▶ **PROVIDED PASSAGE**:
================================
Publish date:


The NBA's labor squabbles could well squander fans' interest in
the game

Sports strikes kill me. Forget who's right or wrong (or even
what they're about). Just the idea that the games stop so that
some issue regarding labor or management can be advanced is a
hoot. Do either players or owners think public opinion is
massing over a sudden two-hour hole in our Sunday viewing
schedule? Do they believe protest is forming because a night out
amid mascots, blimps, Laker girls and Shaq might no longer be
possible? Is the idea that somebody--we couldn't say who--will
be brought to his knees because he won't be able to see Dennis
Rodman's latest experiments with hair dye?

Strikes, or such stoppages as the NBA has promised us with last
week's lockout, work best when the services or goods being
withheld are necessary. Food and energy come to mind. Travel is
important in this country, though workers tend to overestimate
their role in delivering it. (Any of you air-traffic controllers
feeling feisty?) In the case of mighty General Motors, for
example, nobody but the principal parties is inconvenienced by
the current strike. There are, after all, other nameplates.

But even in this sports-obsessed culture, where people seriously
discuss the likes of World Cup soccer, it takes a mighty
arrogance to think that the NBA freeze is going to produce
anything more than free time. The NBA might lose next season
over the Larry Bird exception? Interesting. Just let me click
around the dial for a second. Arena football!

This is where sports always go wrong. The players and the owners
come to believe they matter in some material way. They don't.
Baseball made this mistake a couple of years ago, and it has
taken this season's triple assault on a home run record to
finally repair damage done by the stoppage.

Basketball matters even less. While commissioner David Stern and
union president Patrick Ewing grapple over an economic system
that seems obscene to most of us, they forget that the NBA has
never been more than a cult phenomenon, occasionally riding the
shoulders of some charismatic performer into wider
consciousness. Its present success is mostly due to the luck of
an unbroken lineage of hoops royalty--Doc begat Magic begat
Michael--that could end at any time.
================================
▶ **SUPPLIED DATA**:
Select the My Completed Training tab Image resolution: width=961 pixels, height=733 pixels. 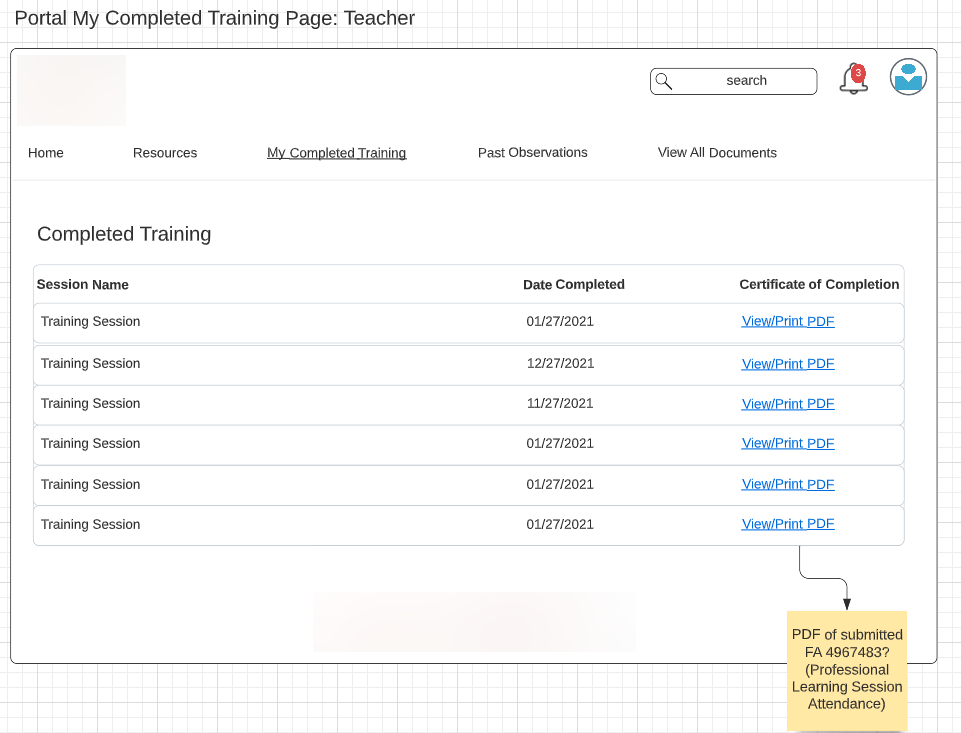point(336,153)
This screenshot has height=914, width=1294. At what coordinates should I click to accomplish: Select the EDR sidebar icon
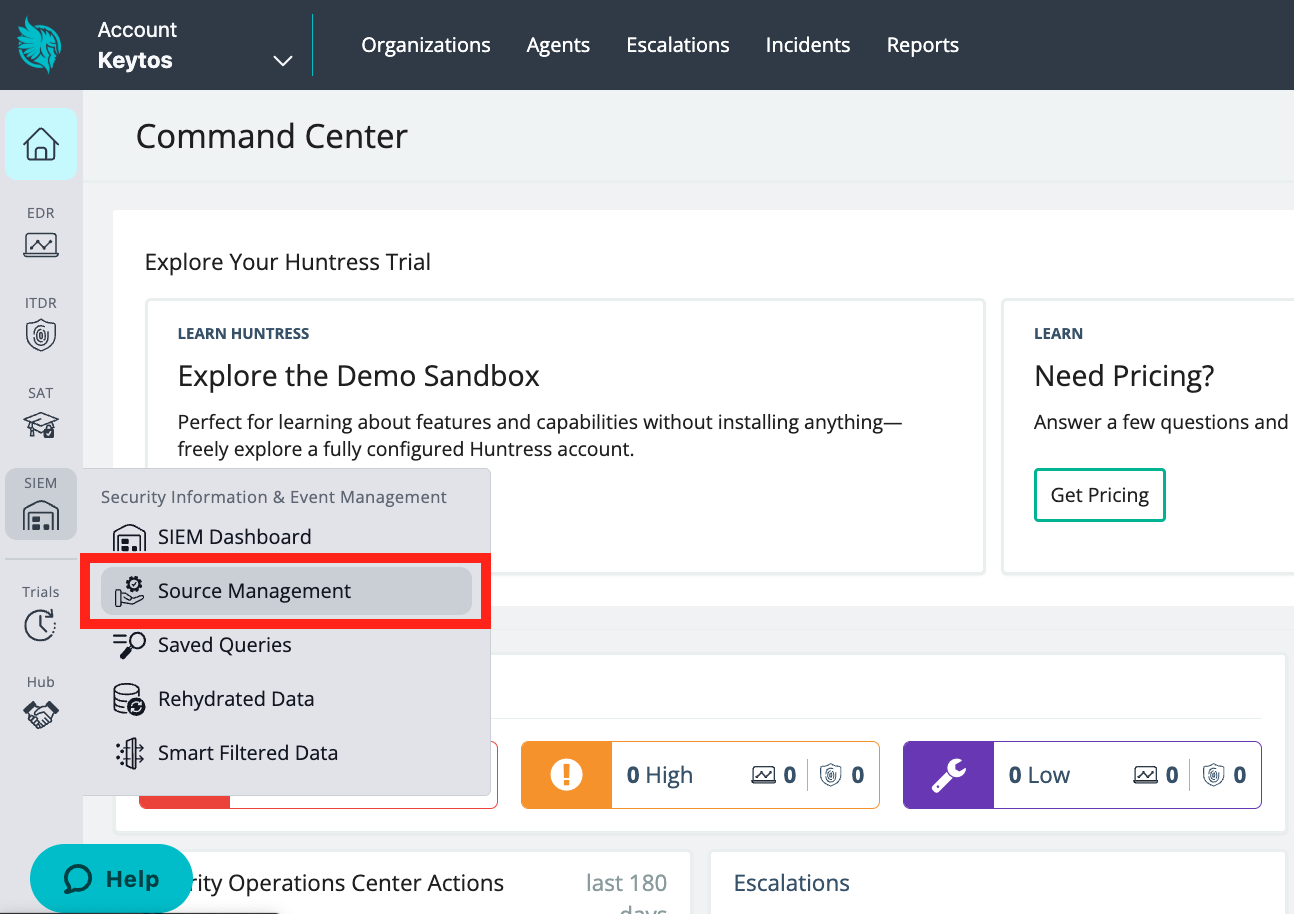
================================
▶ **REQUIREMENT 1**:
In the NBA lockout column, reproduce verbatim the passage starting with "This is where" and going on through "by the stoppage.".
▶ **REQUIREMENT 2**:
List the things the NBA lockout column names as part of a night out that might no longer be possible.

▶ **RESPONSE 1**:
This is where sports always go wrong. The players and the owners
come to believe they matter in some material way. They don't.
Baseball made this mistake a couple of years ago, and it has
taken this season's triple assault on a home run record to
finally repair damage done by the stoppage.

▶ **RESPONSE 2**:
- mascots
- blimps
- Laker girls
- Shaq